The most succinct way of putting things is that there’s nothing particularly out of the ordinary with the MSI GE40; it’s a slightly dated design aesthetically speaking, but it gets the job done. The bottom of the chassis is made out of plastic, with brushed aluminum veneers on the top and palm rests. Unfortunately, there’s still glossy plastic on the display bezel and around the keyboard. As far as the idea that “black goes with everything”, I’m ready to leave black behind now as it’s very good at picking up fingerprints, particularly on the brushed aluminum (you can see this in the above gallery, and that's after wiping the surfaces down with a microfibre cloth). This is where the decision to use silver by Apple and ASUS (and others as well) ends up scoring points in my book. Considering that MSI did the right thing and equipped the GE40 with a matte LCD, I do wish they would get rid of the glossy plastic at least; it’s simply unnecessary.

Build quality is serviceable but not exceptional as well. The LCD cover is a little flimsy—not so bad that you’re afraid you’re going to break it, but it’s definitely not as rigid as you might find in higher quality laptops. Looking at the back of the LCD, we also find the “Dragon Eyes” (also referred to as “Devil Eyes” in some places, like on the palm rest sticker)—lightly glowing orange LEDs that attempt to add some visual flair. I don’t necessarily mind the idea, but I’ll be honest: they don’t shine nearly as brightly as you would expect when looking at MSI’s photos, and they're more orange than red. I suppose all they had to do was put some red plastic on the back of the LCD backlight and poke some holes in the cover, so no harm done, but that also means there’s no way to turn off the “eyes”.

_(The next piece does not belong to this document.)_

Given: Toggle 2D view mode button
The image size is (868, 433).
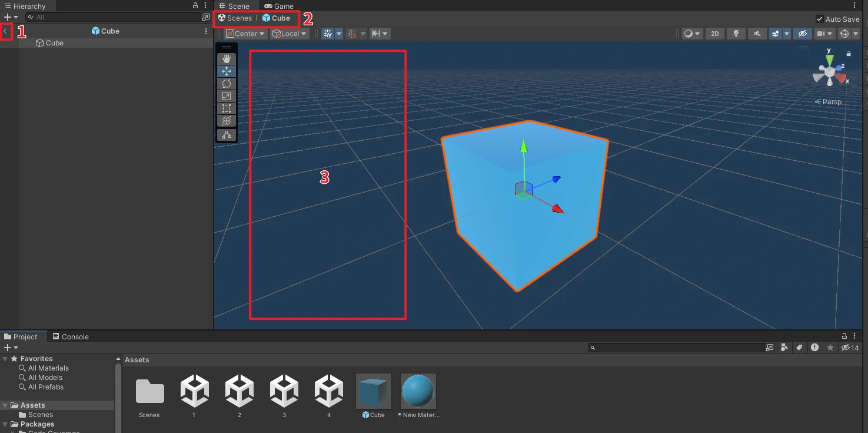Looking at the screenshot, I should [715, 34].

Moving over to the input side of things, opinions on what makes for a good keyboard vary from user to user; personally, I really like having dedicated document navigation keys. Several years ago, the most common layout placed the document navigation keys in a column on the right of the keyboard, but for some reason we’ve moved away from that standard. Sometimes progress doesn’t actually move us forward, and I’m happy to see that MSI uses the tried-and-true layout. (In this case, MSI’s lack of aesthetic “enhancements” actually helps.) We are dealing with a chiclet keyboard, perhaps with a very slight amount of flex but nothing I’m overly concerned with. Key travel is good, the keys are reasonably sized, and about the only omission on the keyboard side is that there’s no backlighting. Backlighting would’ve taken this keyboard from being “good” to “great”, but it’s still far better than many of the laptop keyboards I’ve used in the past few years.

As for the touchpad, MSI uses ELAN hardware with rocker-style buttons below the touchpad surface. It supports all the usual multitouch gestures, including (in theory) the Windows 8 “side-swipe” gestures. While two-finger scrolling gestures work well enough, the Windows 8 swipe gestures are a different matter. Swiping in from the right hand side works properly most of the time, but try as I might I never could get the left swipe or top swipe to work. I don’t know if that’s a glitch with the drivers or something else, but since the first thing I usually do with Windows 8 is to install Classic Shell so that I have a real start menu, I’m okay touchpad experience. If you’re the type of user that wants the Windows 8 gestures to work properly, however, short of a driver update I cannot recommend the current touchpad implementation.

We will get to the LCD numbers later, but while the 1600x900 resolution works well enough in games, the contrast is quite poor, and viewing angles are bad even by TN standards. Maximum brightness levels are also pretty limited; we measured around 250 nits, whereas the Razer Blade was able to hit 450 nits. For the most part such high brightness levels are only truly useful if you’re going outside, but battery life when the GPU is not engaged is such that the GE40 could easily be used all day.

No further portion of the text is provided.